Saved data entries:
....

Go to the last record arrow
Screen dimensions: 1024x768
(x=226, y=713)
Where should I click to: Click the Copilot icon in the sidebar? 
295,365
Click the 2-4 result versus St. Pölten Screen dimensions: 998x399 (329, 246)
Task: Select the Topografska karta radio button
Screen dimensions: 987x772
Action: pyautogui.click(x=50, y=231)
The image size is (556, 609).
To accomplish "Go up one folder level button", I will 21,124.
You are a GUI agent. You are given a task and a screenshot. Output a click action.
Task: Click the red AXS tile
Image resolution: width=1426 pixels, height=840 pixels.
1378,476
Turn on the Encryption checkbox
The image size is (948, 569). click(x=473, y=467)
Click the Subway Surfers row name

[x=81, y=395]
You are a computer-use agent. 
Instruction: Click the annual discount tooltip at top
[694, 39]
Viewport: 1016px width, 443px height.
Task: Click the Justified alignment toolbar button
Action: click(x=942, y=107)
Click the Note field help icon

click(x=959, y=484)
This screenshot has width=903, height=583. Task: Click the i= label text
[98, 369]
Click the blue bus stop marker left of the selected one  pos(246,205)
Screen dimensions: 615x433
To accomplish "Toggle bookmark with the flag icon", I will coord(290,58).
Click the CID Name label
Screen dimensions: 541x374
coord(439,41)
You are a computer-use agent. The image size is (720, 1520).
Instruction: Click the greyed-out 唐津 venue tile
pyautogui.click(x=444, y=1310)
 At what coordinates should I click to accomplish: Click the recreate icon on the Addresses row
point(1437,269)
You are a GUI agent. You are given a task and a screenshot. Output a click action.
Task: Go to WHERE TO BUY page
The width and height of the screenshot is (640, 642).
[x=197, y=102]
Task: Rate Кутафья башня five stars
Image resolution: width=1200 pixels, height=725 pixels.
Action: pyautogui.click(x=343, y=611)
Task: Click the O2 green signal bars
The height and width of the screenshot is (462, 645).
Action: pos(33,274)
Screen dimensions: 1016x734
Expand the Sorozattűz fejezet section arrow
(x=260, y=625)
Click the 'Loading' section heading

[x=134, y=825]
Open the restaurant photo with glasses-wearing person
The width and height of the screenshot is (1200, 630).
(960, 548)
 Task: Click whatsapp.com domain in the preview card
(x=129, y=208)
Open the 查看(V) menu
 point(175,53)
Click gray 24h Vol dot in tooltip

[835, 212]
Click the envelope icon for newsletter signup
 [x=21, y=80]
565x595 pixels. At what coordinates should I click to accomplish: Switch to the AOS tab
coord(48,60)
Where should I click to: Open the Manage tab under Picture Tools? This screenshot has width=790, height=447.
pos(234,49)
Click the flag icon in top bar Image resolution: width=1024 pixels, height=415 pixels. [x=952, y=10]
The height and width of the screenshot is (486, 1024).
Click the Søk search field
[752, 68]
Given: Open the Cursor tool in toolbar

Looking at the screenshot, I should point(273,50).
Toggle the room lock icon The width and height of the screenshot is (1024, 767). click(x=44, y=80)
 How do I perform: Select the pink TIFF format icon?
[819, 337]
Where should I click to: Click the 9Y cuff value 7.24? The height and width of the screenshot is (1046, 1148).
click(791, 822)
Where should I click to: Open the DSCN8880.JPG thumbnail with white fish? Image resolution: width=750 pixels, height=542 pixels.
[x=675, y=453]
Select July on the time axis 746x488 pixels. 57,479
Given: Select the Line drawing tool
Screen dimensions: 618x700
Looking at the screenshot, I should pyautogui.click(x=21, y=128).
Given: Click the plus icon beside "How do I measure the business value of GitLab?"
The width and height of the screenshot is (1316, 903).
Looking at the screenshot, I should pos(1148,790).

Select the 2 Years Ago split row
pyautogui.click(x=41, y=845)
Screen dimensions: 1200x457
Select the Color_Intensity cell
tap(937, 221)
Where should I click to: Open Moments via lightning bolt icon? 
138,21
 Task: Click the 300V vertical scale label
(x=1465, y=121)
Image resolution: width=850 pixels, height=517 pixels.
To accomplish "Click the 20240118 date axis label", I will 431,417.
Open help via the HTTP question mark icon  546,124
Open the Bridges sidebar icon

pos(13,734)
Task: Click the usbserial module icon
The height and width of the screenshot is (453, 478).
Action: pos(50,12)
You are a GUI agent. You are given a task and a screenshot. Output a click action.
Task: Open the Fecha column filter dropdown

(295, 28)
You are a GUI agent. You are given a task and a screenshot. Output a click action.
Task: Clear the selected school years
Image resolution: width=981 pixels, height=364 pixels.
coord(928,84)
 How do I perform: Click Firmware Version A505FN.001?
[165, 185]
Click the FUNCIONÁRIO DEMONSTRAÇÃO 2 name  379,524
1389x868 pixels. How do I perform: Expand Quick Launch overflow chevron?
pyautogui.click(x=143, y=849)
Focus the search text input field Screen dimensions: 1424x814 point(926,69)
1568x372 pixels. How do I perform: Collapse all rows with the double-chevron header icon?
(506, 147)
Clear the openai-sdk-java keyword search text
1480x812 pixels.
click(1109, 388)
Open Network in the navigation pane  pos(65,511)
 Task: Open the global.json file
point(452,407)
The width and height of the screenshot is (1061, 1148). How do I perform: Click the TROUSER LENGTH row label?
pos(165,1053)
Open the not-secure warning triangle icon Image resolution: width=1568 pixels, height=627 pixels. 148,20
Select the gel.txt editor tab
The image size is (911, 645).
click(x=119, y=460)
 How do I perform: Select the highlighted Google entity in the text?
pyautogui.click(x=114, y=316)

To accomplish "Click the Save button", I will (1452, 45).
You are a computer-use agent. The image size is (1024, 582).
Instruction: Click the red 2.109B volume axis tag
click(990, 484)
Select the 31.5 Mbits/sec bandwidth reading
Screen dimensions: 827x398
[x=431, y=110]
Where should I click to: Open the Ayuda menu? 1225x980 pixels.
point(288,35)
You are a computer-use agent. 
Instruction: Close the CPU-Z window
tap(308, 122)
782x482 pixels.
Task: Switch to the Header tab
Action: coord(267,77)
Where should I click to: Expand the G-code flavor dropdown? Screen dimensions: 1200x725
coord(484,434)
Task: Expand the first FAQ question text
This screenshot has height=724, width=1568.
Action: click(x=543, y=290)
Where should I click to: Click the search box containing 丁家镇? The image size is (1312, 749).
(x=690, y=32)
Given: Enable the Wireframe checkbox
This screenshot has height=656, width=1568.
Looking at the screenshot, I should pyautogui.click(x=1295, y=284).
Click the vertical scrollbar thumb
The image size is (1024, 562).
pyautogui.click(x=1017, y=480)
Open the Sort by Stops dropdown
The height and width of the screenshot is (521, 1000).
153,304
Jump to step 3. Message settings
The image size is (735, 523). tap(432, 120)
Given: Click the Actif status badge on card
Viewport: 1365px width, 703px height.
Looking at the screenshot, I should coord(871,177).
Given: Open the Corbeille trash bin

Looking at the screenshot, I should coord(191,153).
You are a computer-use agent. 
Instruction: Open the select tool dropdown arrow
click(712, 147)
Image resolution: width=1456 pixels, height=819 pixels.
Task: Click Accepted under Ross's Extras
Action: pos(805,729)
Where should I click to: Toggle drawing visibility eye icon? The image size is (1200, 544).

....

ACTIVITY:
Search the entries for the word "drawing", then copy every line in which it is found.

RESPONSE BOX:
Given: Select the Line drawing tool
Where should I click to: Toggle drawing visibility eye icon? The image size is (1200, 544).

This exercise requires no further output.